Understanding Views Around the Creation of a Consented, Donated Databank of Clinical Free Text to Develop and Train Natural Language Processing Models for Research: Focus Group Interviews With Stakeholders
- PMID: 37133927
- PMCID: PMC10193205
- DOI: 10.2196/45534
Understanding Views Around the Creation of a Consented, Donated Databank of Clinical Free Text to Develop and Train Natural Language Processing Models for Research: Focus Group Interviews With Stakeholders
Abstract
Background: Information stored within electronic health records is often recorded as unstructured text. Special computerized natural language processing (NLP) tools are needed to process this text; however, complex governance arrangements make such data in the National Health Service hard to access, and therefore, it is difficult to use for research in improving NLP methods. The creation of a donated databank of clinical free text could provide an important opportunity for researchers to develop NLP methods and tools and may circumvent delays in accessing the data needed to train the models. However, to date, there has been little or no engagement with stakeholders on the acceptability and design considerations of establishing a free-text databank for this purpose.

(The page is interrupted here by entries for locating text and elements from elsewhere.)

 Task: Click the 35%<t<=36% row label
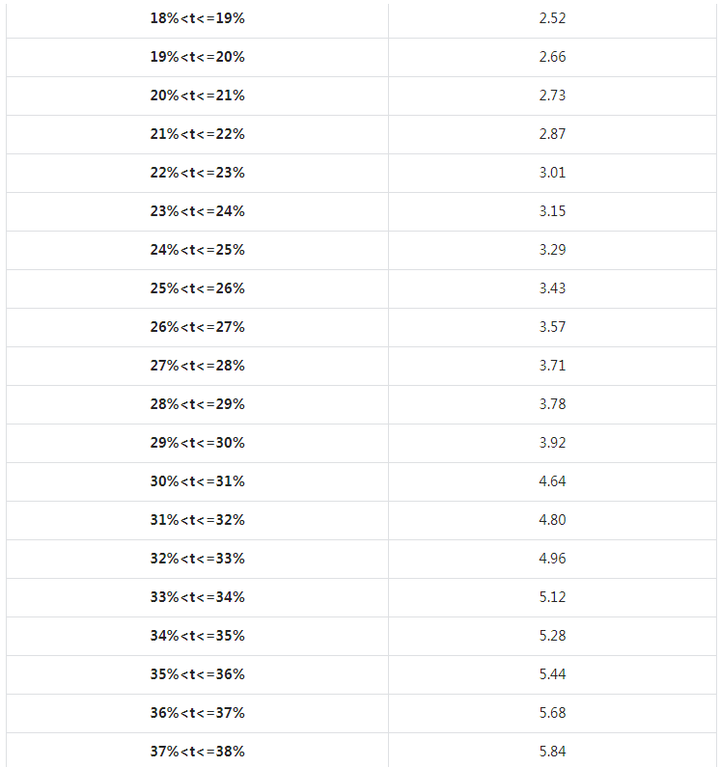(197, 674)
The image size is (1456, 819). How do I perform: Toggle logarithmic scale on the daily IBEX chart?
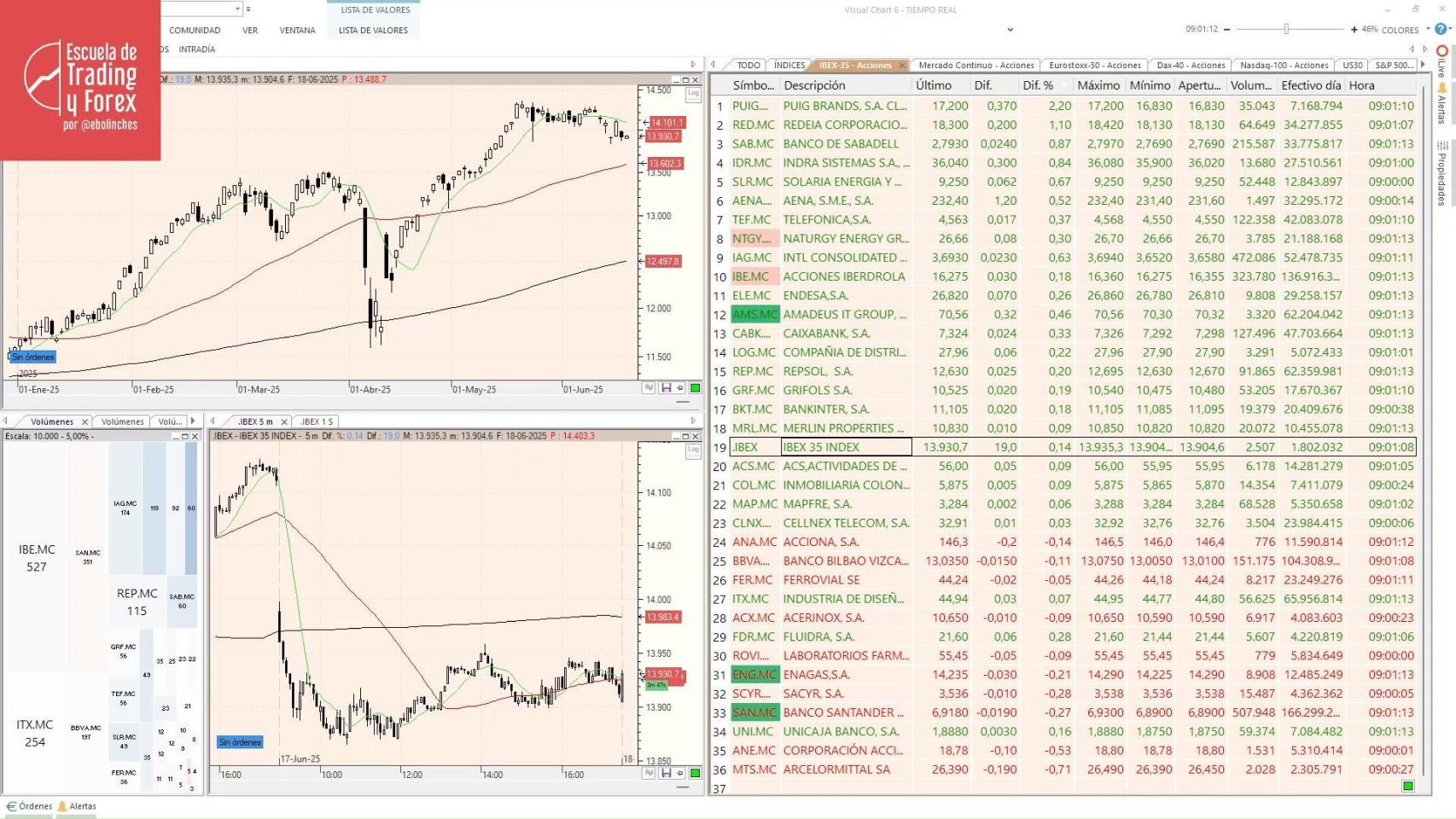691,96
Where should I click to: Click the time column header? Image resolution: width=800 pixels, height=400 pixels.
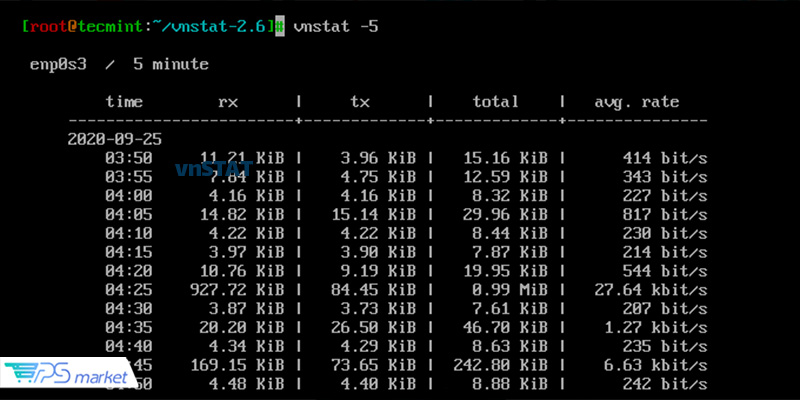[124, 102]
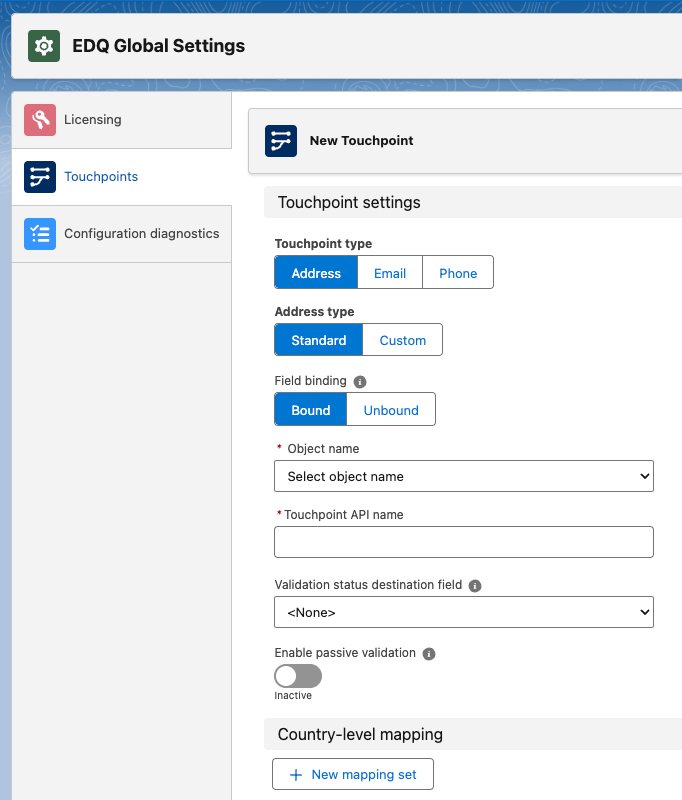This screenshot has width=682, height=800.
Task: Click the Field binding info icon
Action: tap(360, 382)
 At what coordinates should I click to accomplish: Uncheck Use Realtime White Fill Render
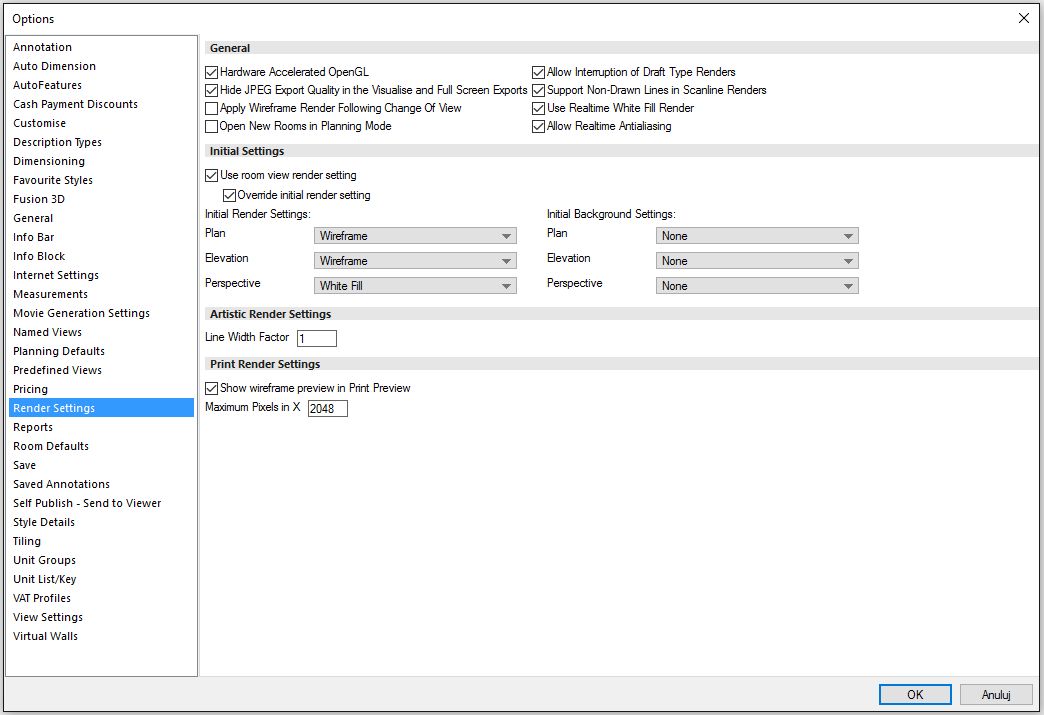pyautogui.click(x=539, y=108)
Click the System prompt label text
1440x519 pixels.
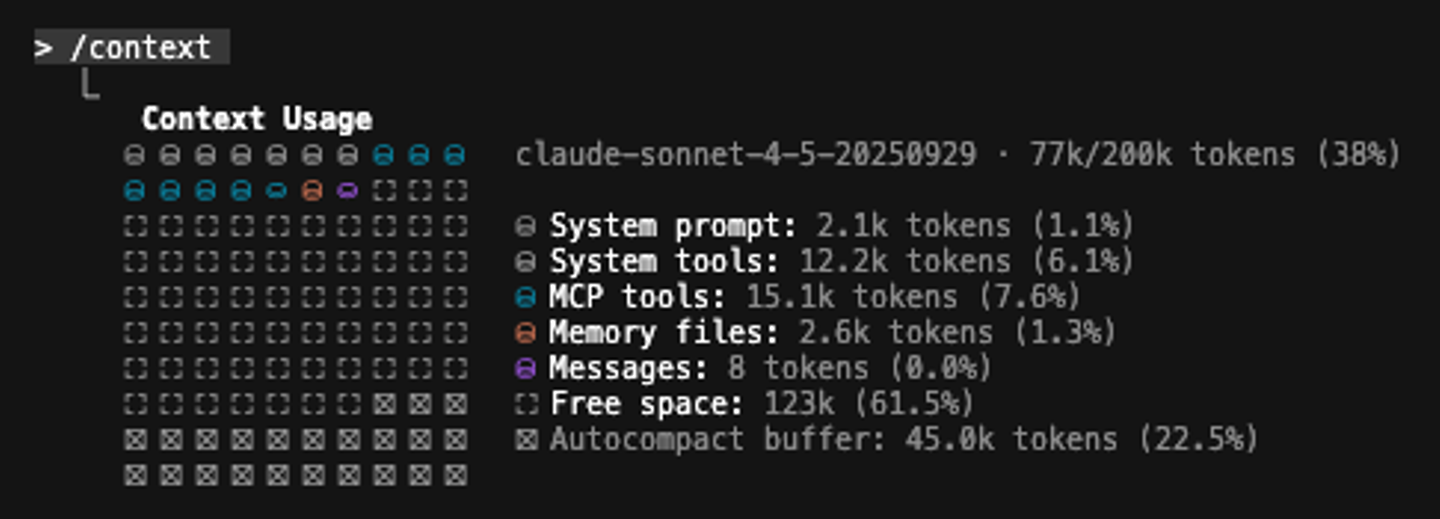[673, 226]
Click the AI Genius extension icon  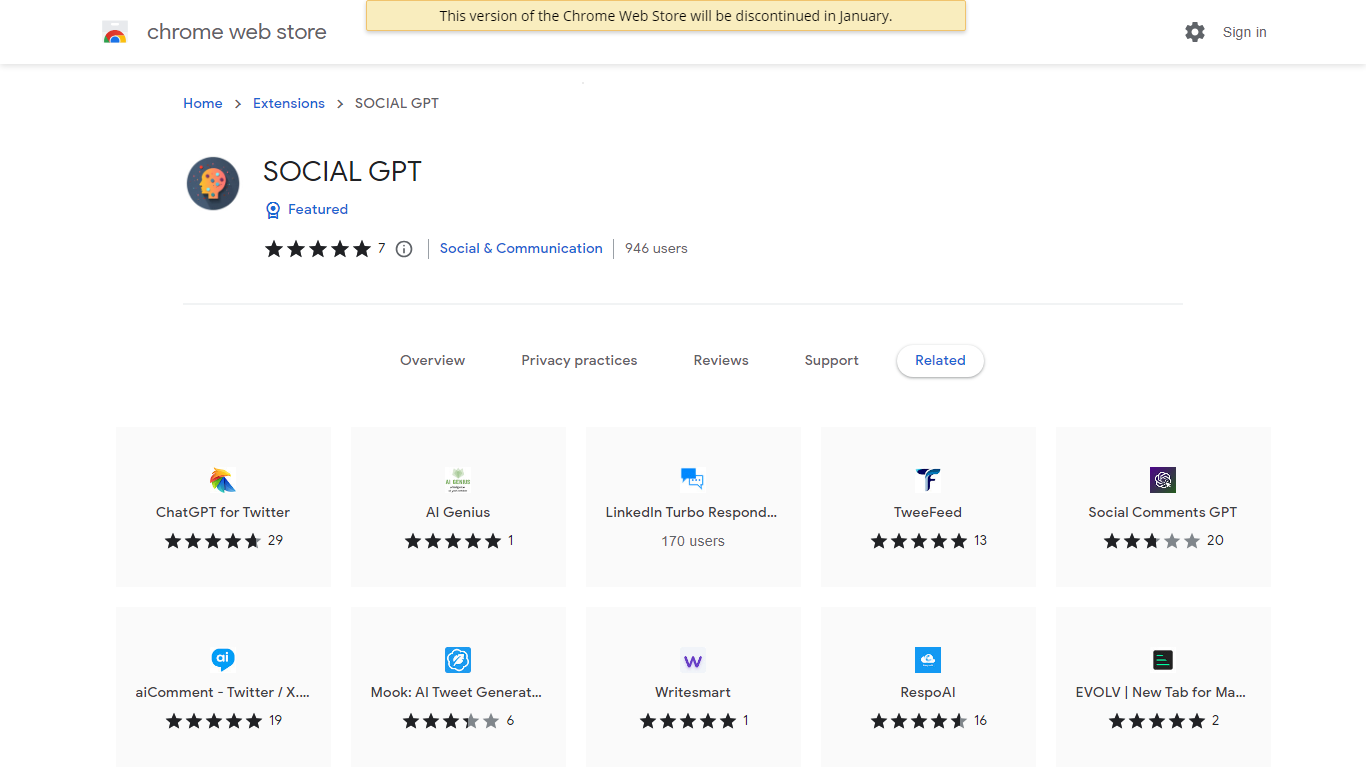458,480
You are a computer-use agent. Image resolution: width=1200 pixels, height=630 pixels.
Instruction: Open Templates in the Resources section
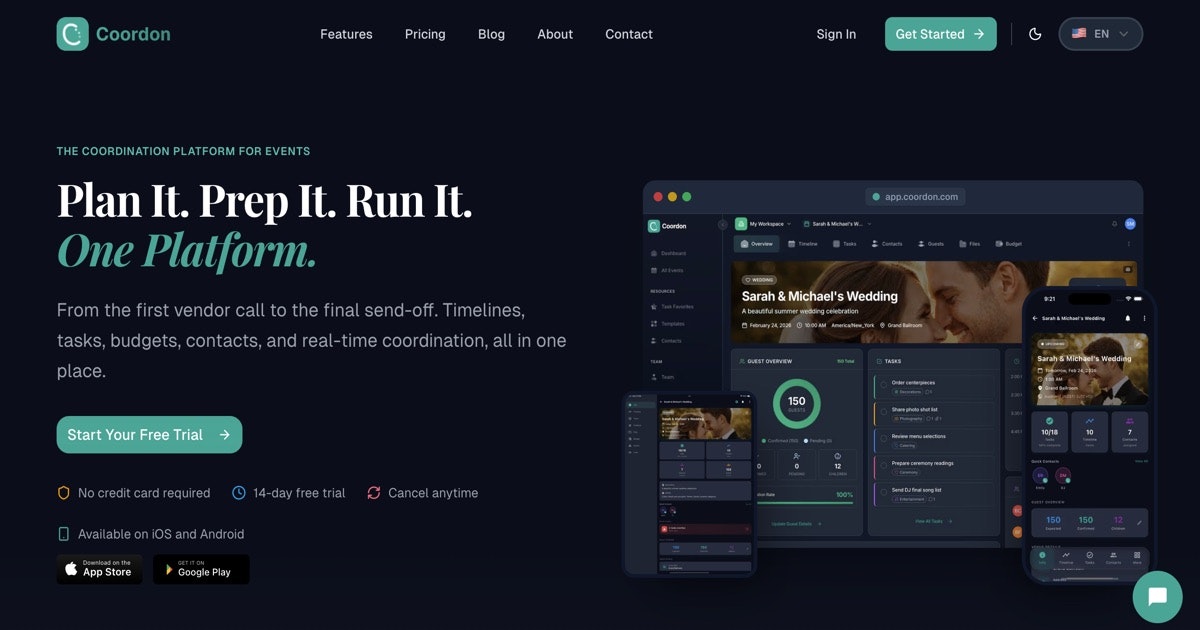coord(675,324)
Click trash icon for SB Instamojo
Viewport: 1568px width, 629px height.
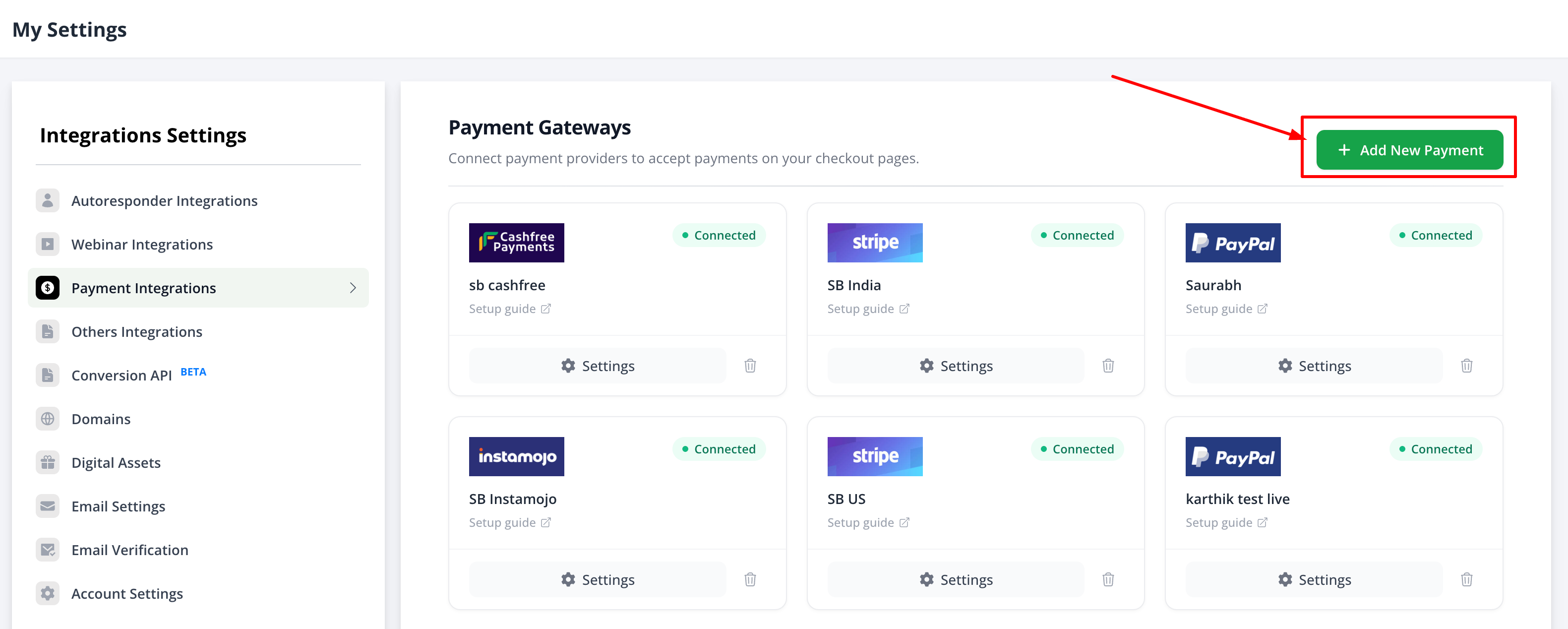click(750, 579)
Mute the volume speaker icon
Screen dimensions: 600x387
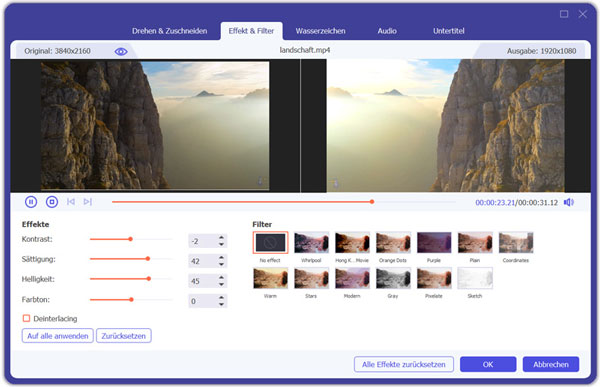[569, 202]
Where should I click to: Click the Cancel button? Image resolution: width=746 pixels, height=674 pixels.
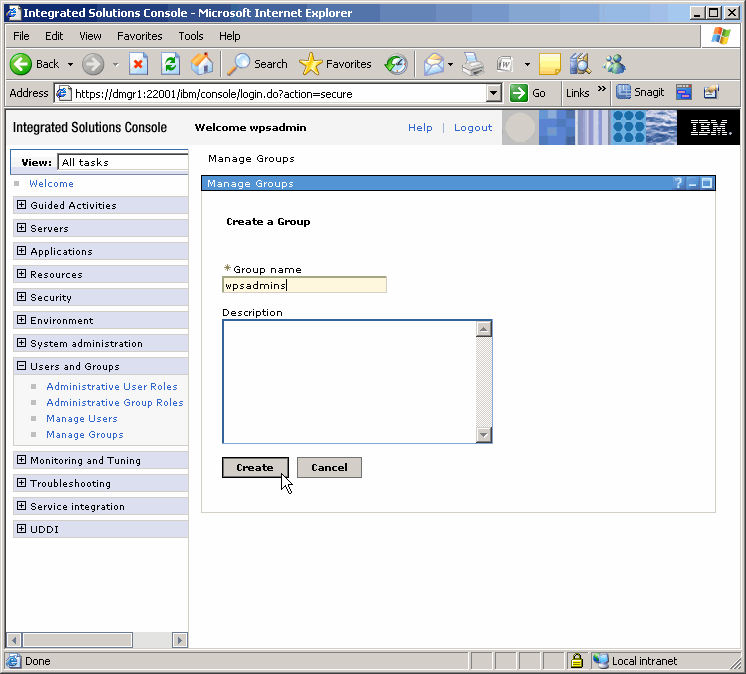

Objective: This study aimed to ascertain stakeholder views around the creation of a consented, donated databank of clinical free text to help create, train, and evaluate NLP for clinical research and to inform the potential next steps for adopting a partner-led approach to establish a national, funded databank of free text for use by the research community.
Methods: Web-based in-depth focus group interviews were conducted with 4 stakeholder groups (patients and members of the public, clinicians, information governance leads and research ethics members, and NLP researchers).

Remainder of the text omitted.